Beginning with the line that holds "Viewport: 564px width, 778px" in the data below, give again every line through the one that holds "Bookmark this post", exactly as written.

(DATA RECORDS begins)

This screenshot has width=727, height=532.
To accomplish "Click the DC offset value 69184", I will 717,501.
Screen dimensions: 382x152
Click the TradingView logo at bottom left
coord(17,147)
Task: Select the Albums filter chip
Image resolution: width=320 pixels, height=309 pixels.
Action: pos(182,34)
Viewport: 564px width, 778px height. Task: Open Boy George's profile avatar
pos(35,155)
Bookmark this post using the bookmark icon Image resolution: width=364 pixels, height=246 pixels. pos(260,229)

(DATA RECORDS ends)
(DATA RECORDS begins)

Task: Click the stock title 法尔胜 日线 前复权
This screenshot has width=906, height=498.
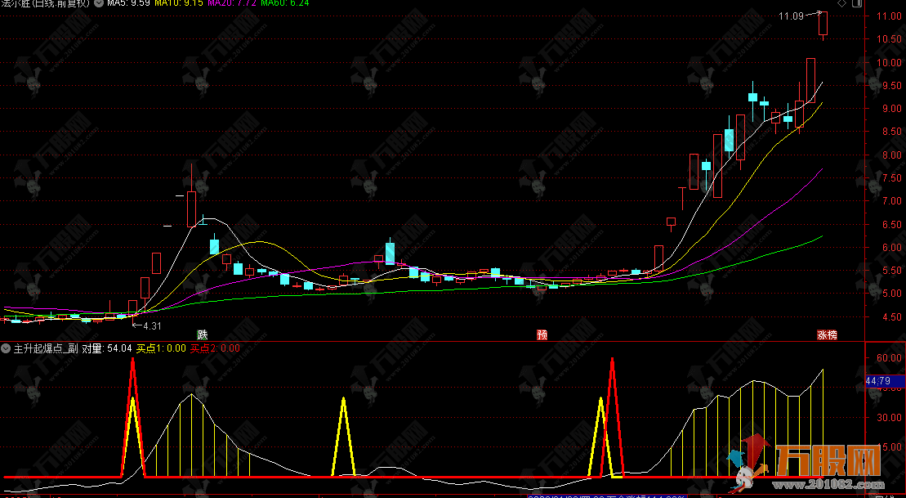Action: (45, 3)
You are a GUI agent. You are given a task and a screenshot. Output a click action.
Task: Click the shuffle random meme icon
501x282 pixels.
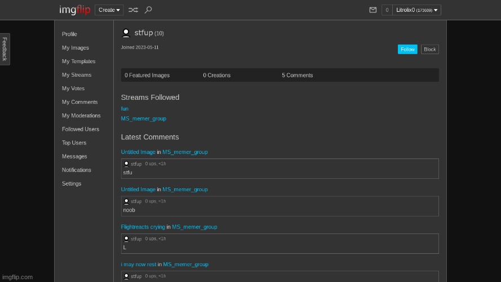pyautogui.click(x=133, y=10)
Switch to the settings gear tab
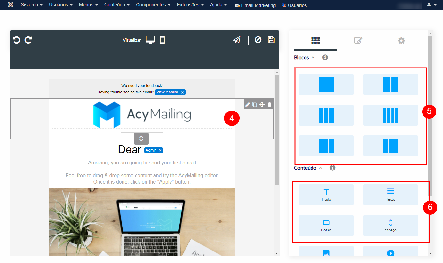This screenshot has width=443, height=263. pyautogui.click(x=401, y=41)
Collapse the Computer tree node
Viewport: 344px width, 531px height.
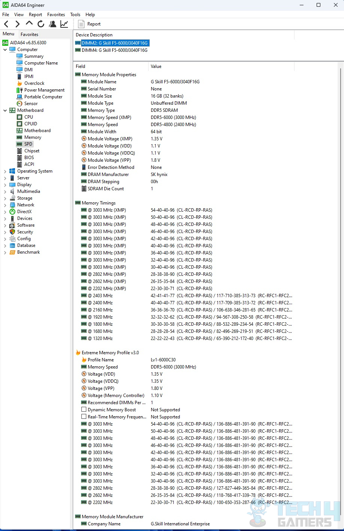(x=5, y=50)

(DATA RECORDS ends)
(DATA RECORDS begins)

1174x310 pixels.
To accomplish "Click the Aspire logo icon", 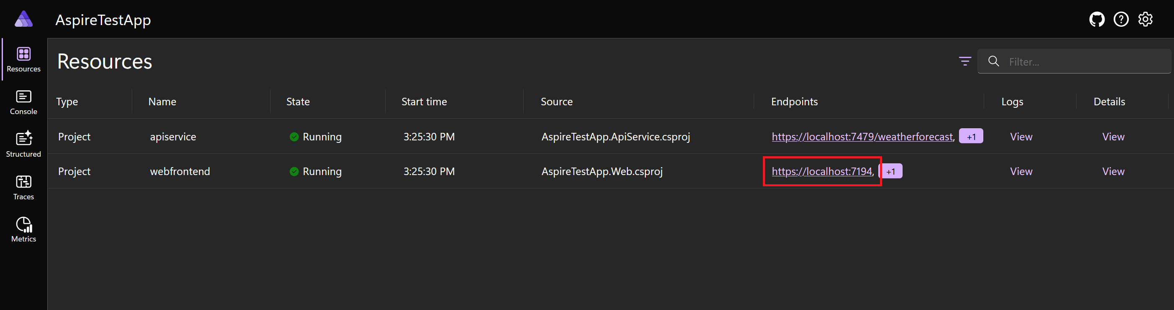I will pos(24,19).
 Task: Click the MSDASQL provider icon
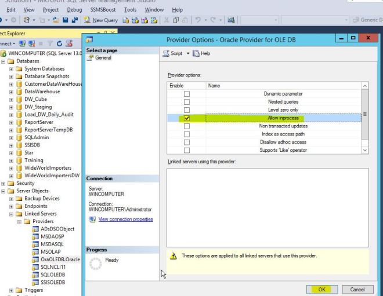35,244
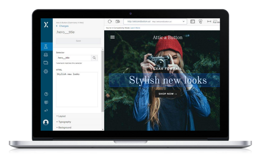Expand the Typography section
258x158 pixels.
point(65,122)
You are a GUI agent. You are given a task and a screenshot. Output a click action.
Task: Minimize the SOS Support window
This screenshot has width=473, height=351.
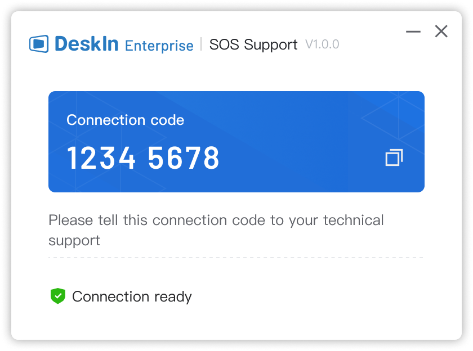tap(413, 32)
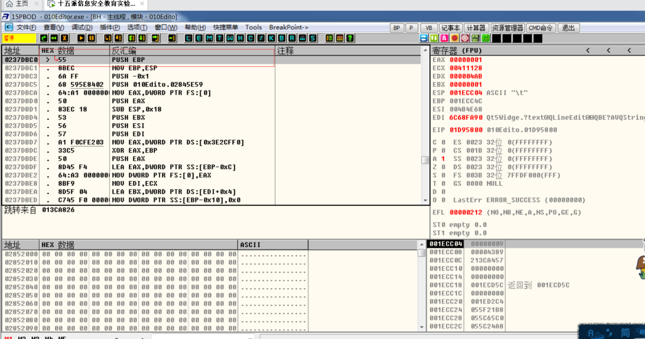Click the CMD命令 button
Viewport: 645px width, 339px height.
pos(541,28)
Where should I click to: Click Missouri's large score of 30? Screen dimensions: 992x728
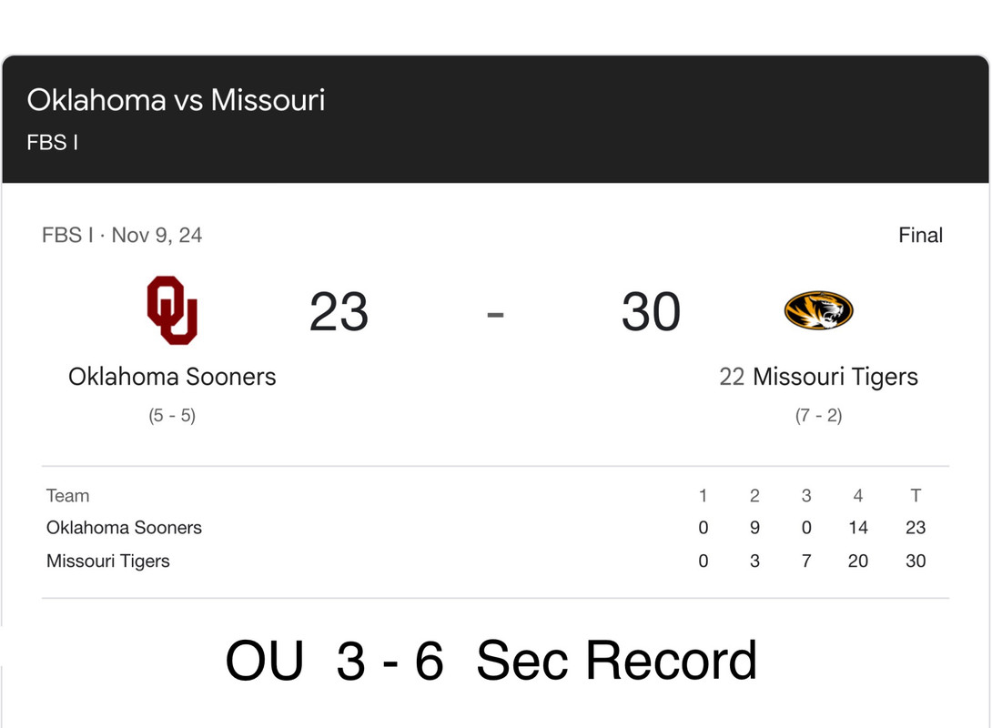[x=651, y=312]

(DATA RECORDS ends)

ANSWER TO THIS PROBLEM —
Viewport: 564px width, 778px height. Task: Open Boy George's profile avatar
pos(35,155)
Bookmark this post using the bookmark icon Image resolution: width=364 pixels, height=246 pixels. pos(260,229)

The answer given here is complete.